(This Oct. 3 story corrects headline, paragraph 1 to show volunteers were from Congolese Red Cross, not ICRC.)
KINSHASA (Reuters) - Three volunteers for the Congolese Red Cross helping with the burial of an Ebola victim in eastern Congo were injured in an attack by villagers, prompting the International Committee of the Red Cross to suspend burials in the area, health officials said on Wednesday.
The attack on an ambulance transporting the body to a cemetery in North Kivu province’s Beni region is the latest disruption to efforts to control the current outbreak, which is believed to have killed 106 people since July.
The World Health Organization (WHO) last week raised its assessment of the risk of the disease spreading within the region to “very high” after a case was confirmed near a lakeside border crossing point with Uganda.

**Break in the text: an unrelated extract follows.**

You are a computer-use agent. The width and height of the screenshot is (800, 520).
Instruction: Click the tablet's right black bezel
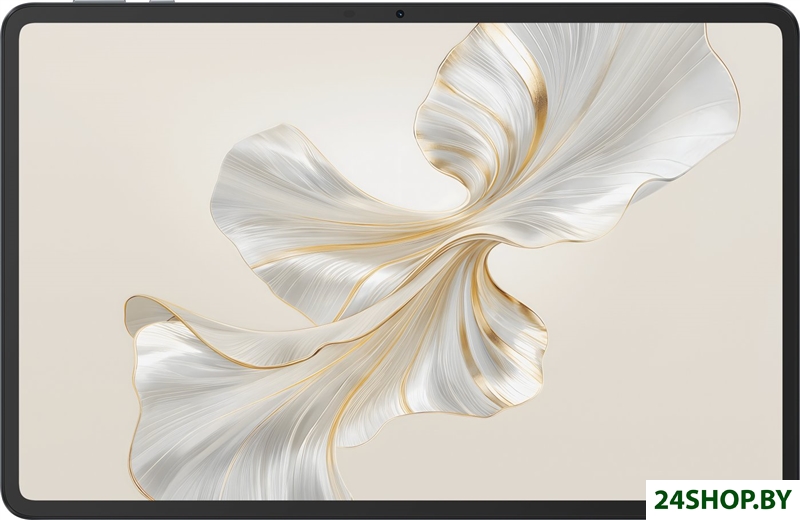click(x=791, y=260)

Community resistance in eastern Democratic Republic of Congo has been one of the main problems facing healthcare workers, in addition to armed attacks by militia groups.
Serge Thierry, a regional ICRC representative, told Reuters that three local Red Cross volunteers were wounded, two seriously, in the attack by angry residents.

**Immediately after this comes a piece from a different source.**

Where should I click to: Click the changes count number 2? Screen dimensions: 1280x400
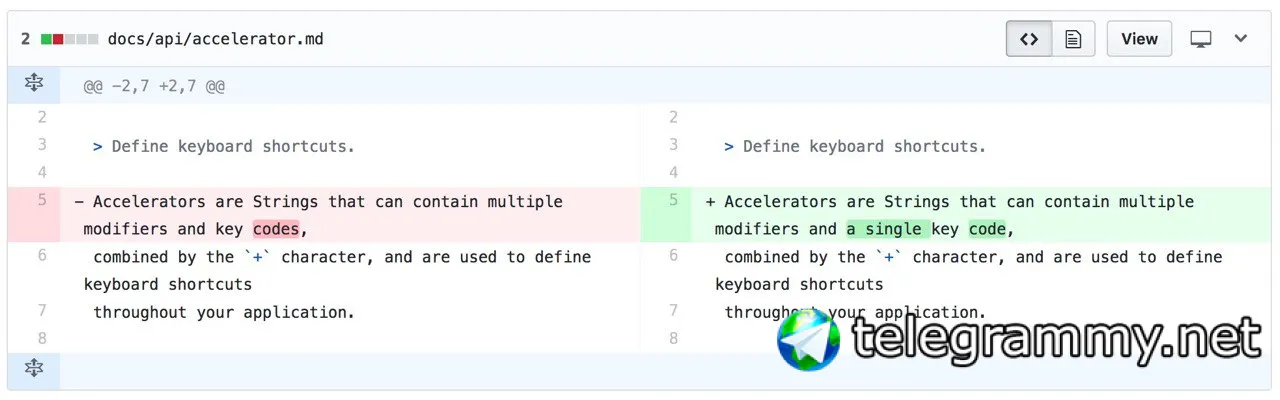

“Security measures were taken immediately. Burials are suspended until further notice,” he said by telephone, referring to ICRC activity in and around Butembo city in Beni region.
Proper burial of Ebola victims is critical to control the disease, which causes fever, vomiting and diarrhoea, and is spread through direct contact with body fluids.
Robert Kahumula, the local spokesman for the Congolese Health Ministry’s Ebola response team., said the health workers “were wounded during an attack by young people, sceptical of the presence of Ebola in the region”.
“The burial did not take place because the young people ambushed the response team and vandalised the ambulance that was transporting the body,” he said.
Last Thursday, the WHO warned of a build-up of mistrust towards Ebola response efforts in certain communities in eastern Congo as a result of rumours, misinformation and a preference for traditional medical practices.